A Comissão de Previdência, Assistência Social, Infância,
Adolescência e Família da Câmara dos Deputados aprovou o Projeto de Lei
1691/25, que criminaliza a criação, o incentivo e o compartilhamento de
conteúdos digitais que induzam crianças e adolescentes a participarem de jogos
perigosos. A proposta abrange desafios tanto no ambiente virtual quanto fora
dele que resultem em danos à saúde física ou mental.
Pelo texto, a conduta de induzir menores a essas práticas
passa a ser crime previsto no Estatuto da Criança e do Adolescente (ECA).
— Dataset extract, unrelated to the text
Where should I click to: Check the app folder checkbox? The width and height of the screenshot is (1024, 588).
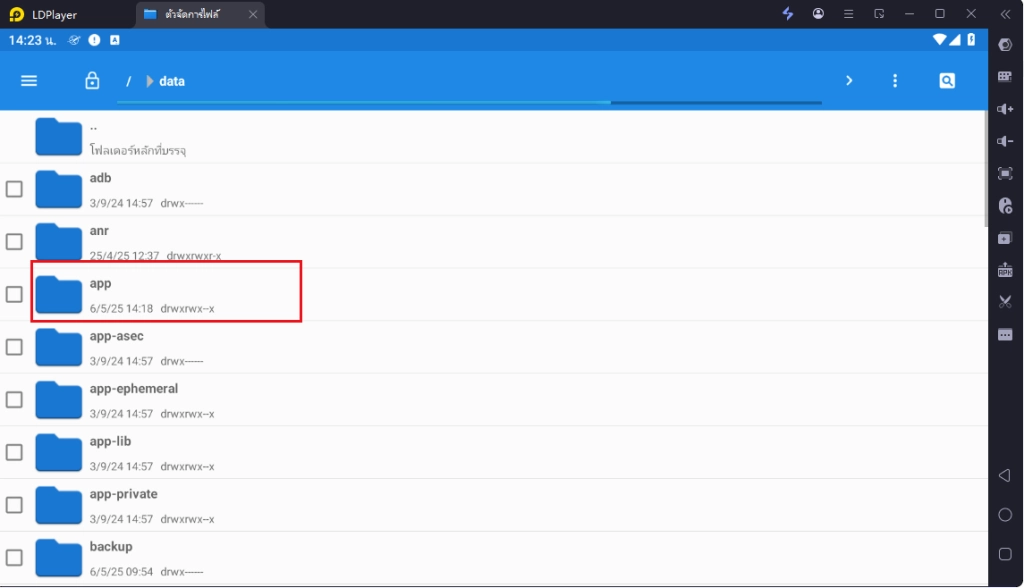tap(14, 295)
A
pena prevista é de reclusão de 3 a 6 anos.
A punição aumenta conforme a
gravidade das consequências:
- se resultar em lesão corporal
grave: 2 a 8 anos de reclusão;
- se resultar em lesão corporal
gravíssima: 4 a 12 anos de reclusão;
- se resultar em morte: 15 a 30 anos
de reclusão.
A relatora da proposta, deputada Rogéria Santos
(Republicanos-BA), apresentou um parecer favorável com duas alterações técnicas
ao projeto original do deputado Fred Linhares (Republicanos-DF).
“Ao incluir a obrigatoriedade de comunicação, por parte das
escolas e dos profissionais de saúde, de casos de indução à automutilação e de
desafios virtuais de risco, o projeto reforça a atuação da rede de proteção
social e fortalece o papel do conselho tutelar como elo essencial na detecção
precoce de situações de vulnerabilidade”, observou a relatora.
Desafios
Rogéria Santos disse que a proposta surge como resposta ao
aumento de casos de crianças feridas ou mortas em decorrência de “desafios” que
viralizam nas redes sociais, como inalar aerossóis, ingerir substâncias
perigosas ou obstruir as vias respiratórias.
“A ausência de uma legislação específica fragiliza a
capacidade do Estado de prevenir e punir adequadamente esses comportamentos
criminosos”, afirmou a relatora. “A medida consagra um novo pacto
civilizatório, no qual a liberdade de expressão e de comunicação não pode
servir de escudo para práticas que estimulam o sofrimento e a autodestruição de
menores”, afirma.
Próximos passos
O projeto ainda será analisado pela Comissão de
Constituição e Justiça e de Cidadania, antes de seguir para a apreciação do
Plenário da Câmara.
Para virar lei, precisa ser aprovado pelos deputados e
pelos senadores e sancionado pelo presidente da República.